The other part of the answer lies with Leon Parker, who is a rare creature in that he is a drummer and percussionist at one and the same time – rather more like a Latin-jazz drummer in that respect, someone like the esteemed Horacio 'El Negro' Hernández. Here he starts off their communion on congas before switching seamlessly to the kit drum, which he plays as if wanting to tickle its tom-tom rather than bash the living hell out of it. The left-hand rimshots combined with the right-hand cymbal-work when they start to really take off at around the minute-and-a-half mark is discretion itself. Soon after four minutes, with the guitarist comping the bejayzus out of his Novax, Parker launches into one of the most musical drum solos you'll ever hear this side of... I must stop beating on about Joe Morello's solo in 'Take Five'.
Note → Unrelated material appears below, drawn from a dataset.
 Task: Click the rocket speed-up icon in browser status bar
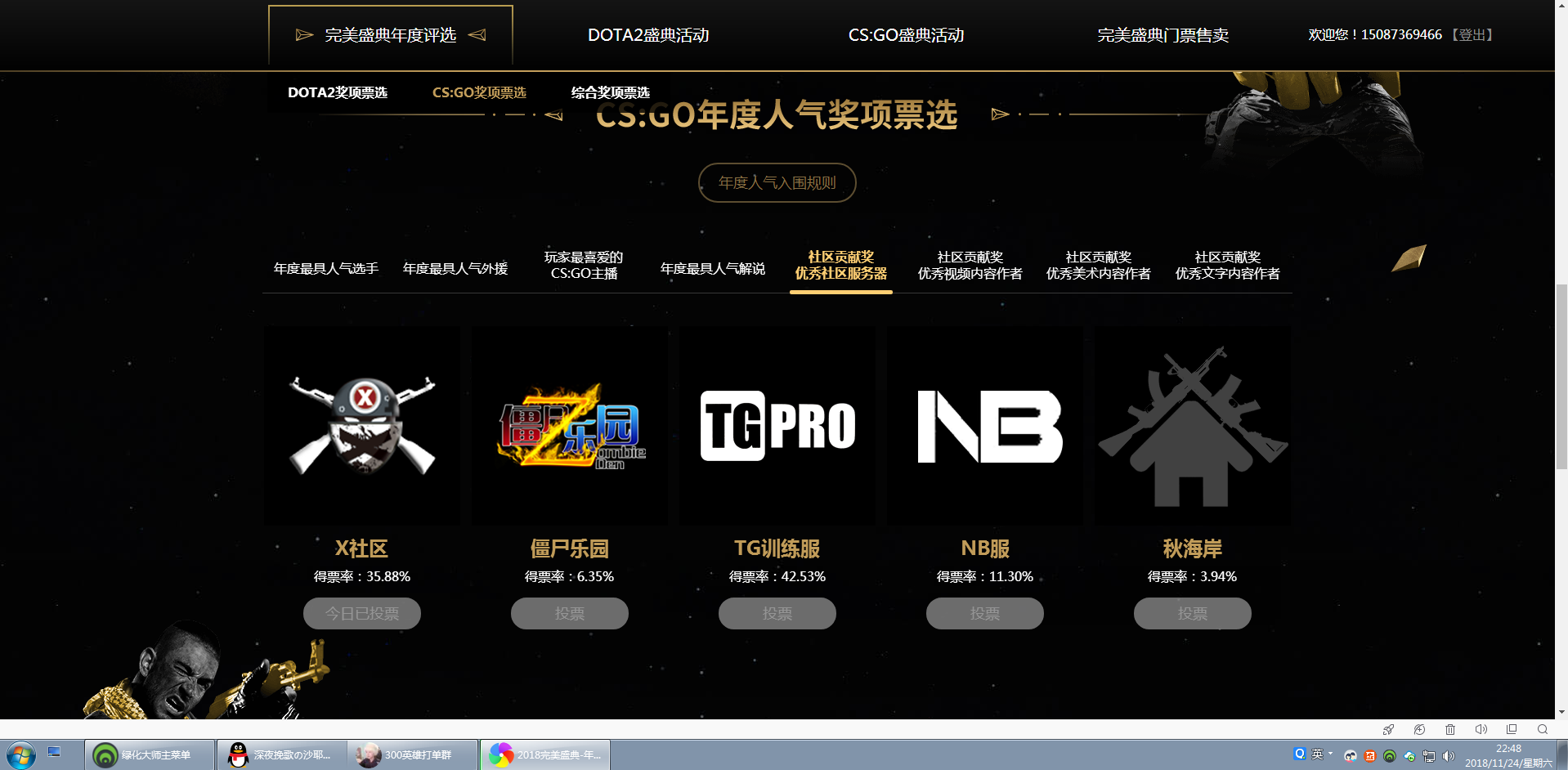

This meeting of Charlie Hunter and Leon Parker dates from a live appearance in 1999 on Aqui y Ajazz, a bilingual English/Spanish web/TV magazine curated, if that's the appropriate word, by singer Chiqui Rodriguez and dedicated to promoting jazz and other genres all over the world.
The pair of them only made one album as a duo – in the same year as this performance was recorded – but my, it's a good one: the appropriately entitled Duo is a mini monument to good taste. Parker stayed with the guitarist for Hunter's eponymous follow-up with a bigger group (for most of the tracks). But two albums together is probably the limit for a restless musician like Hunter. A native of the San Francisco area, his mother repaired guitars for a living, which presumably had an effect on young Charlie. He studied at Berkeley and took guitar lessons from the semi-legendary Joe Satriani. After honing his technique by busking in Paris, Hunter teamed up back home with his friend Michael Franti, aka Spearhead, in Franti's polemic group, The Disposable Heroes of Hiphoprisy, responsible for such gems as 'Television, The Drug of The Nation'.
He began his jazz career proper with Charlie Hunter Trio in 1993 before being snapped up by Blue Note for seven albums that concluded with Songs from the Analog Playground in 2001, which saw him collaborate with other Blue Note artists like Norah Jones and Kurt Elling. With more than 50 albums on his c.v., mainly under his own name and partly in joint ventures like T.J. Kirk, Groundtruther, Victoria Victoria, Hunter's latest project has seen him teaming up once more with the great jazz singer, Kurt Elling, as SuperBlue. Charlie Hunter certainly doesn't stand still.
By contrast, Leon Parker's discography is more like his drumming: less is more. He started playing the drums at age three, but unlike so many drummers he didn't seem to be bitten by the urge to make the kit bigger and better. Instead, he scaled things down to the extent of playing sets on just a bass drum, snare drum and cymbal. Had he been a prog-rocker, he'd have been laughed off stage. While Charlie Hunter was honing his craft on the streets of Paris, Leon Parker and his flautist wife spent 1989 playing throughout Spain and Portugal, so I guess you wouldn't want to carry around anything much more cumbersome than a cymbal.
Whatever the differences in approach, the two of them work beautifully together. Charlie Hunter said that what he looked for in a drummer was a 'perfect blend of the visceral and the intellectual,' and Leon Parker would seem to supply that in spades. It's a shame they only made two albums together, but perhaps they would have lost with over-familiarity that freshness and sparkle so evident here. The guitarist always quotes Joe Pass as his biggest influence on guitar, but what he and his drummer achieve on 'Mean Streak' and indeed the whole of Duo is something in the spirit of Kenny Burrell's after-hours masterpiece, Midnight Blue. When it comes to cool, you can't get much cooler than that.